### What the exercise asks
Which lines run from the one containing "You are a computer-use agent. Viewport: 316px" through the end of the data? Write them out exactly, with the pictures left out.

### Pixel coordinate grounding data
┄┄┄┄┄┄
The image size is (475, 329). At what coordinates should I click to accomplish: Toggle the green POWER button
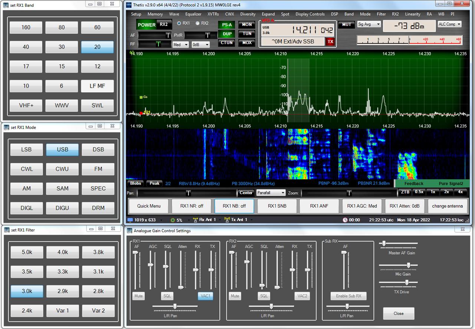tap(147, 25)
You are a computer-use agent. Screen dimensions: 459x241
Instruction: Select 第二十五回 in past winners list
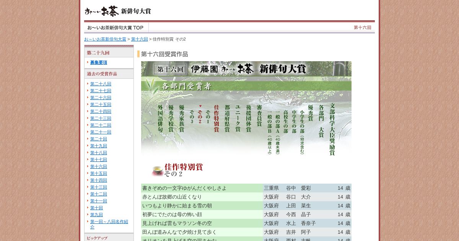click(101, 104)
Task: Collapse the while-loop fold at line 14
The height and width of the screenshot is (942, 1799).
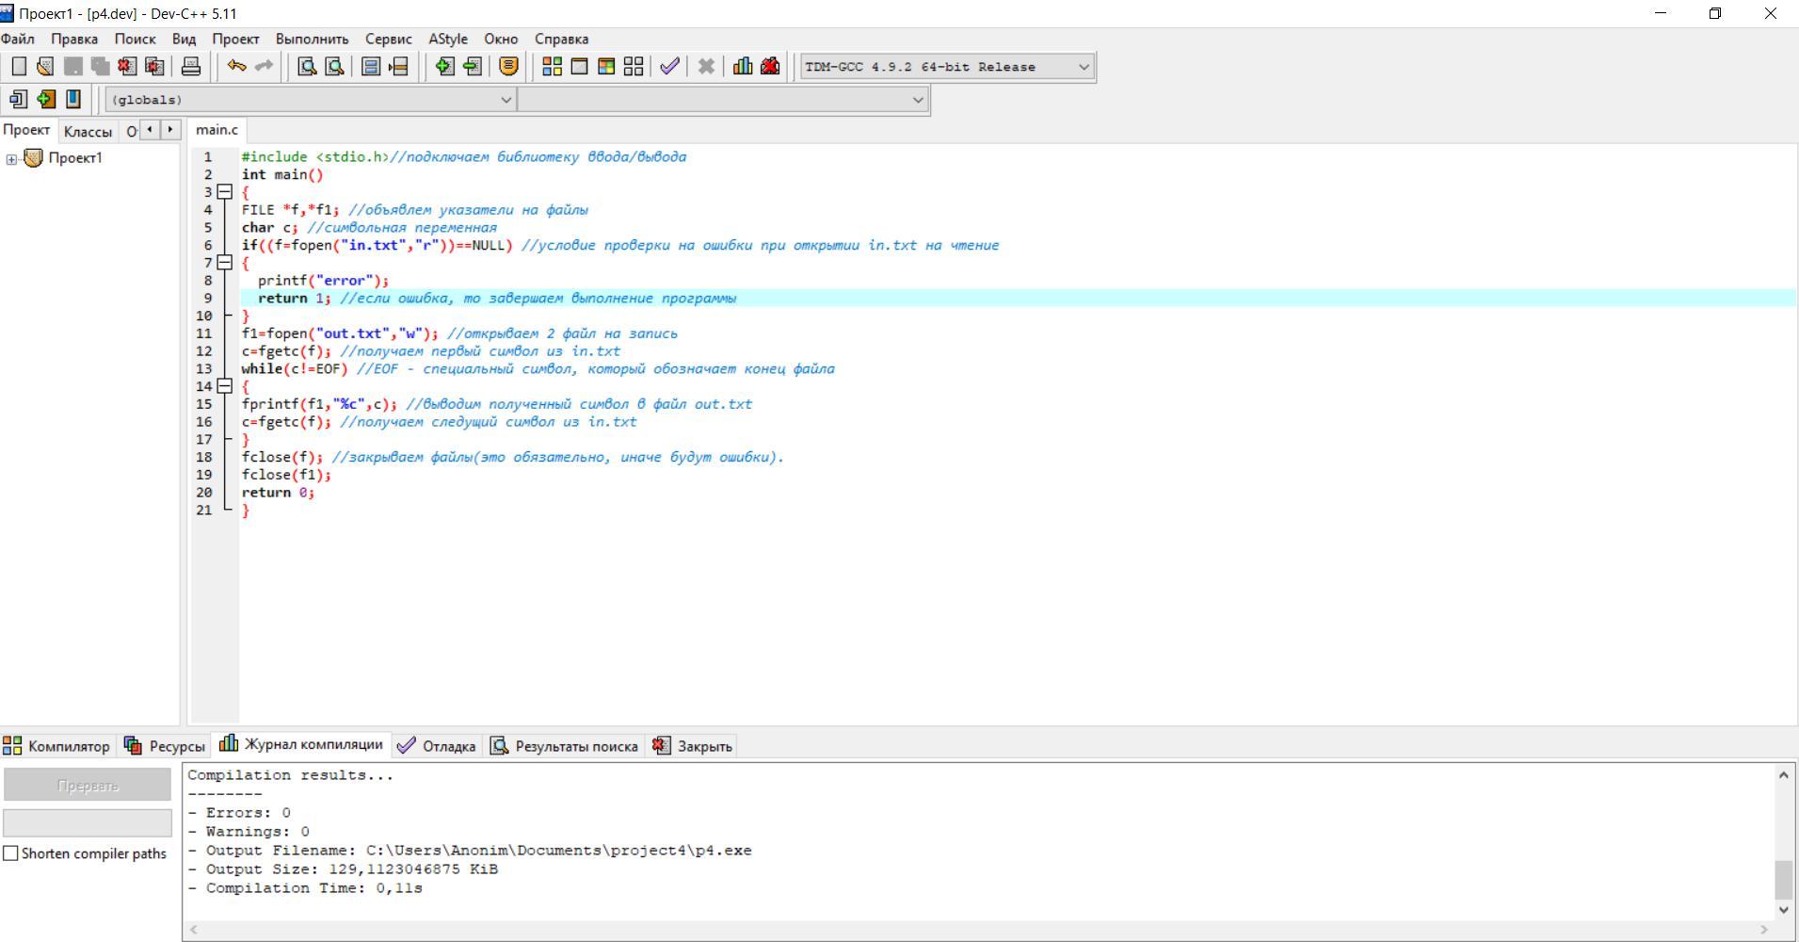Action: tap(224, 386)
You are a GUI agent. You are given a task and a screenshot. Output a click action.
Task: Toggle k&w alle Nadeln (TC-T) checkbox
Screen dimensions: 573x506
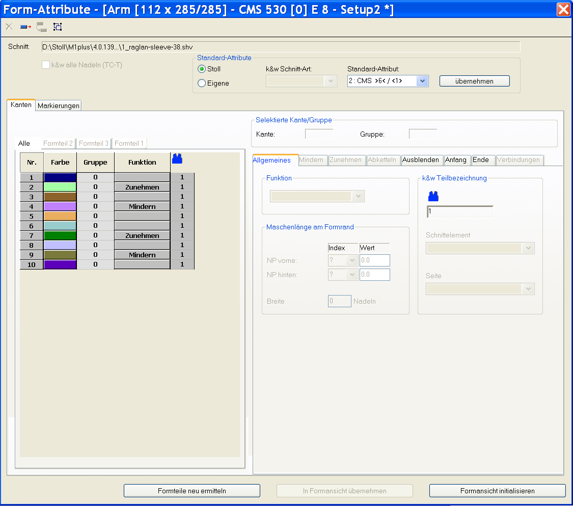46,65
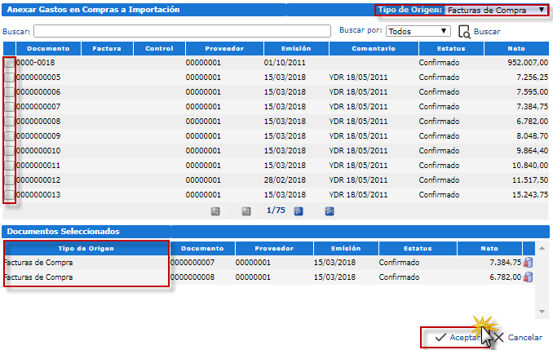Click the Buscar link
The width and height of the screenshot is (553, 350).
(487, 32)
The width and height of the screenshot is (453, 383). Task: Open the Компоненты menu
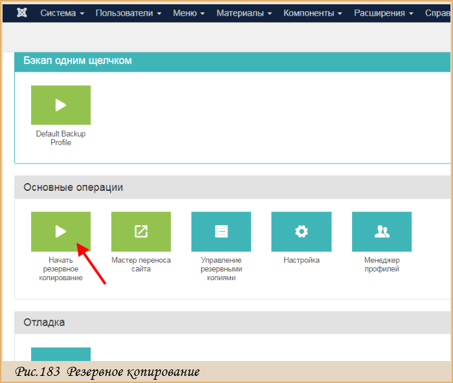(313, 13)
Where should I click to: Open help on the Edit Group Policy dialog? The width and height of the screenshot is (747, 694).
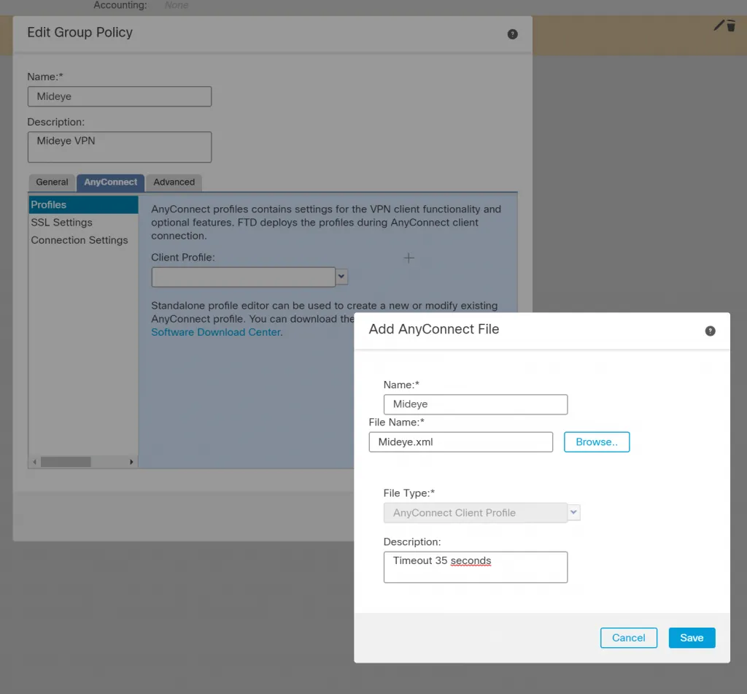coord(512,34)

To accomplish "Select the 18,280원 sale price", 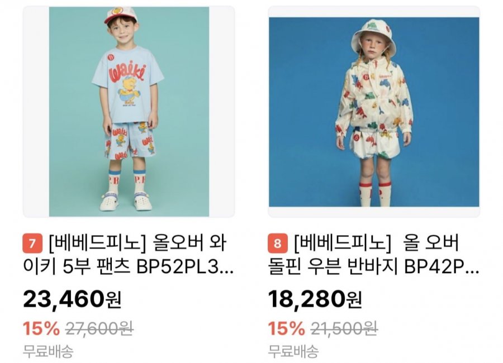I will [x=315, y=299].
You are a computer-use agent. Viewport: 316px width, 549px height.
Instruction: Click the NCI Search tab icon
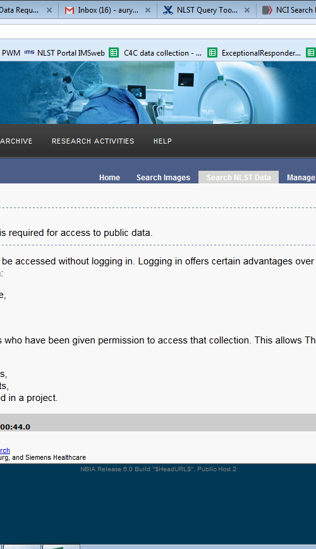click(267, 10)
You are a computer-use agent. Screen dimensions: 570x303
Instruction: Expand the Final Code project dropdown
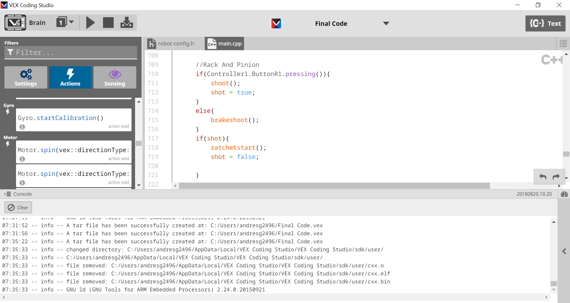(x=386, y=23)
┄┄┄┄┄┄
### Solution to the problem
You are a computer-use agent. Viewport: 316px width, 549px height.
Instruction: Click the NCI Search tab icon
click(267, 10)
You are a computer-use agent. Screen dimensions: 570x303
Instruction: Expand the Final Code project dropdown
(x=386, y=23)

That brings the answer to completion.